Swimming Is Out Of Control

Wow, am I ever glad that people don’t bet on swimming. Or maybe people do, but only the real degenerates. What’s going on right now at the World Championships is that swimming has descended into being a total mockery of a sport, and they seem to have little interest in doing anything about it.

It all began with these stupid swimsuits. People started wearing the full length compression suits a couple of years ago, and world records fell like crazy. These things make swimmers considerably more streamlined, and they also have a positive effect on muscle endurance. As a result, virtually every Olympic record, and most of the world ones as well, were shattered inBeijing.

It didn’t matter how fast of a swimmer you were – if you weren’t wearing a suit then you weren’t winning. It made past performance a totally useless indicator of current form. Fast forward to the worlds. The suits that set so many records before has been trumped by a different suit from another company that is even faster. In the first two days of the worlds, being held this week in Rome, 14 world records were set, and all were set in the new suits. Swimmers who are endorsed by Speedo are stuck in the old suits, so they just aren’t competitive. One of those swimmers is Michael Phelps. He finished second in the 200 meter freestyle on Tuesday – the first time he has failed to win a major event at a major meet since 2005. He swam below his world record time in Beijing, yet he was beat by a full body length by an unknown German swimmer who knocked 0.96 seconds off the world record. Guess what he was wearing. The same swimmer had already shattered the 400 m freestyle record long held by Ian Thorpe – the best swimmer of this generation not named Phelps.

The swimming federation has banned these suits starting next year, but it’s too late. By then the world records will be all but untouchable for years. What’s the point of watching swimming if not to see world records?They have a mess on their hands at least as bad in terms of the legitimacy of results as if all of the swimmers were ‘roided up for every race. This is supposed tobe a so-called amateur sport, yet the results are entirely determined by who endorses you and who spends more on equipment research. Even Formula One isn’t that bad, and it’s pretty bad.

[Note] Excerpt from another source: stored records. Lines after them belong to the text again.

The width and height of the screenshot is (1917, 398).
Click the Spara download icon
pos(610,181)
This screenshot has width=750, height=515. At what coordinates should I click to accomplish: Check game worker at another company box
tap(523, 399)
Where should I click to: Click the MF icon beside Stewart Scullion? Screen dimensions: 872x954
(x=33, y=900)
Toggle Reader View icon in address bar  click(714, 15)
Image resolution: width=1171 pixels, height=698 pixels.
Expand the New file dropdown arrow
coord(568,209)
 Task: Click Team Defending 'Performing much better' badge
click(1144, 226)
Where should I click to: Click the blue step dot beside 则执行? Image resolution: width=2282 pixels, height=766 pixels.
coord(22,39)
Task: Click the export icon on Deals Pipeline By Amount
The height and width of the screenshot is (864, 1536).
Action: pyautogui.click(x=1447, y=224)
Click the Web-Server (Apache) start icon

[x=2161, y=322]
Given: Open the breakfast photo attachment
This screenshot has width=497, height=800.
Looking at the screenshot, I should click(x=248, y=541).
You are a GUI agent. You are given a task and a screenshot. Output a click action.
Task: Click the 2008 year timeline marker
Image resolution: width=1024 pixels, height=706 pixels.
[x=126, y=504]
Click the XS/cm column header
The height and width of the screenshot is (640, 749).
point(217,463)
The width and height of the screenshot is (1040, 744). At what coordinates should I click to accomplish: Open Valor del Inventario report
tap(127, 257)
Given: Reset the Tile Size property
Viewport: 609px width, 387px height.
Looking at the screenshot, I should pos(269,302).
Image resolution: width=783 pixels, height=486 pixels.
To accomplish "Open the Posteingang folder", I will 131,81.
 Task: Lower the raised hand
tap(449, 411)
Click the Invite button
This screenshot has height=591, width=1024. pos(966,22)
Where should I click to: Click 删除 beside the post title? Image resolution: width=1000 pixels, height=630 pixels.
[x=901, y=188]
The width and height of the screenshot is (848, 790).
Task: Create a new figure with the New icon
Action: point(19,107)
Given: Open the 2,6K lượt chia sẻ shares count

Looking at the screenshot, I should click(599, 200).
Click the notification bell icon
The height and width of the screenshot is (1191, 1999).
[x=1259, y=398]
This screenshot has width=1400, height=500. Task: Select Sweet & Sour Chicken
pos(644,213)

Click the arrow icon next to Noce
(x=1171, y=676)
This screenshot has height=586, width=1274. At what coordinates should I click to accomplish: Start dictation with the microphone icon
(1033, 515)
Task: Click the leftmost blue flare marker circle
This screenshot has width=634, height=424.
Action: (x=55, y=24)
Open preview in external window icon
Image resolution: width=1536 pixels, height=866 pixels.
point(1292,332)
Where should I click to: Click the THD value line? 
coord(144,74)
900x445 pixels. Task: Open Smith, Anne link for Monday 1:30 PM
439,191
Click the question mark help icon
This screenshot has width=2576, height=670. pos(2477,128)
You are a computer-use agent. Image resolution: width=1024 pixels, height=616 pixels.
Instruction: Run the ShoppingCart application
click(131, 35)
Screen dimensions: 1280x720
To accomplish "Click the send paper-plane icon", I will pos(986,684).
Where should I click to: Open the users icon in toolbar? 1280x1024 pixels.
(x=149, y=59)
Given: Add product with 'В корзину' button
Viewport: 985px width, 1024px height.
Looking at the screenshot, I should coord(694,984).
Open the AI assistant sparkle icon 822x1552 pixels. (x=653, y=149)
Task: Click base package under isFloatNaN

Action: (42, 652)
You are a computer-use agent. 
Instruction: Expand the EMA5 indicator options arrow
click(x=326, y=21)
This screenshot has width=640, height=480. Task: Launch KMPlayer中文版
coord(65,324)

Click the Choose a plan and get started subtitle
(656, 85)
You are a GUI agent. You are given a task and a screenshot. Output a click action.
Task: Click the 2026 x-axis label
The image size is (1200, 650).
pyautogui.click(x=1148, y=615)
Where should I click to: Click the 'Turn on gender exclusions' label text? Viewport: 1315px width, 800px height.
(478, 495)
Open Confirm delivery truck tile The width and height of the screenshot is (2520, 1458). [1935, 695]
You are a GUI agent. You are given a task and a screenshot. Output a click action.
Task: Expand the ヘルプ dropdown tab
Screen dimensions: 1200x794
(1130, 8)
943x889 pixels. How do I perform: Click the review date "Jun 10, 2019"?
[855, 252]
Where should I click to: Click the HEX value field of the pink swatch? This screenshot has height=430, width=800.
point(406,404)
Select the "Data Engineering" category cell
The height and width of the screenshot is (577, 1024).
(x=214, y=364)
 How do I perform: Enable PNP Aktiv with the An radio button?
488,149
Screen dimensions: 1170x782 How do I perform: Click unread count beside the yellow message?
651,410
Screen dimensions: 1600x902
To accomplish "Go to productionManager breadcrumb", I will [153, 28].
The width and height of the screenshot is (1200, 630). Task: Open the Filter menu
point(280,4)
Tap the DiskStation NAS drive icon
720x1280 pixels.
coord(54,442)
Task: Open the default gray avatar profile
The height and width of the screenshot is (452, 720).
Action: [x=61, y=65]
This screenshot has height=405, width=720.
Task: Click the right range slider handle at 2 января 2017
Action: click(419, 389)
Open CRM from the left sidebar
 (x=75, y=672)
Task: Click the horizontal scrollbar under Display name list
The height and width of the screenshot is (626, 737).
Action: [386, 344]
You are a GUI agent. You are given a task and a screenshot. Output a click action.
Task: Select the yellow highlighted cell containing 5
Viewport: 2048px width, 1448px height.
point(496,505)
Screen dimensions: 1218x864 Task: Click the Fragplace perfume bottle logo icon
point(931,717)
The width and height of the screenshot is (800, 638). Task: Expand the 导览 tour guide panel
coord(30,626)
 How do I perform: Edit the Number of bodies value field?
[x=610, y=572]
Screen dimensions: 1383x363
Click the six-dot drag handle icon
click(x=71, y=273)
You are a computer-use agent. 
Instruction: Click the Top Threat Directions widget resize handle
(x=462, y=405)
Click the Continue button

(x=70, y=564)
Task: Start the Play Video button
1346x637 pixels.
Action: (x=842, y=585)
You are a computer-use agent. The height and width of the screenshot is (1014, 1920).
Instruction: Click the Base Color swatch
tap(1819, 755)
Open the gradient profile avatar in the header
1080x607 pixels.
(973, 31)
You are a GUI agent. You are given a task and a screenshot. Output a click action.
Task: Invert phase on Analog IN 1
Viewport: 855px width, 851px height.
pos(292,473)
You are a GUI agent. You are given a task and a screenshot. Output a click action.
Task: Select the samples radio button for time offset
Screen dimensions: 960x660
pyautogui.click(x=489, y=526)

Imagine if technology played this much of a part in other sports, and if we didn’t know about it until game time. What if Nate Robinson suddenly had springs in his shoes that allowed him to block Yao Ming? That sounds ridiculous, but it’s no less ridiculous than a marginal German swimmer coming from nowhere to beat the greatest swimmer alive in one of his strongest events because of what he was wearing. It’s doping that isn’t bad for you. Even Bud Selig isn’t stupid enough to get a sport into this kind of a mess.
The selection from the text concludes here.